» Goal
Decide whether each statement agrees with the passage on failure below: 1. Failing makes a person human. 2. Regret and remorse should be avoided entirely. 3. The response to failure is the single most important psychological factor in the decision. Answer yes or no for each and quote the words of the passage that decide it.

» Extract provided
────────────────────

The single most important psychological factor involved in this decision is the response to failure. When we fail, we often become convinced that we are a failure. We believe that by making a mistake, we become the mistake. We integrate past experience into our present identity, so we lose faith in ourselves, our hopes, and our values. As a result, we begin to cascade downwards, sliding with negative momentum.

 

The key to avoiding this slide is disconnecting our failures from identity. We all fail, we all have times where we give in to temptation and do all things we regret. But failing does not make you a failure, it makes you human, a work in progress, someone who is growing and learning. If we approach our failures as learning opportunities, as wake-up calls, we can use our failures as the impetus to grow and improve, instead of crippling obstacles. When we make a bad decision, we can't get depressed. Regret and remorse are essential, but we can’t get lost in them. They must be done in a healthy, balanced, and positive way. When we slip up, take a step backwards, and fall down a notch, we have to immediately stop the downwards movement, pick ourselves back up, learn from our mistakes, and continue our upwards climb. This is the character of one who has a growth-mentality, who does not get crushed by life, but learns from it instead.

────────────────────

» Available data
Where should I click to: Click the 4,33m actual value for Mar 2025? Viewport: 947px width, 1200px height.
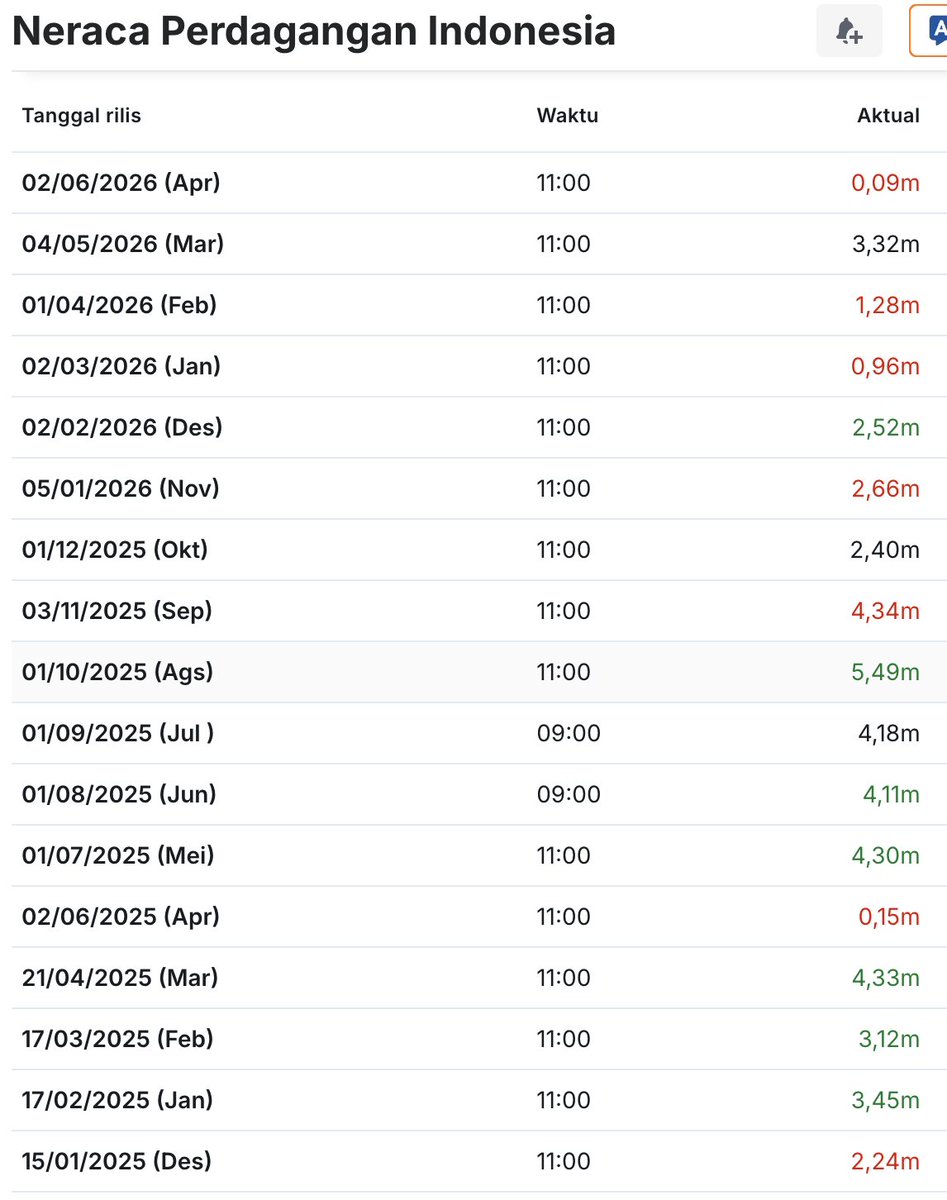coord(885,977)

────────────────────

» Exercise response
1. Yes: "failing does not make you a failure, it makes you human"
2. No: "Regret and remorse are essential, but we can’t get lost in them."
3. Yes: "The single most important psychological factor involved in this decision is the response to failure."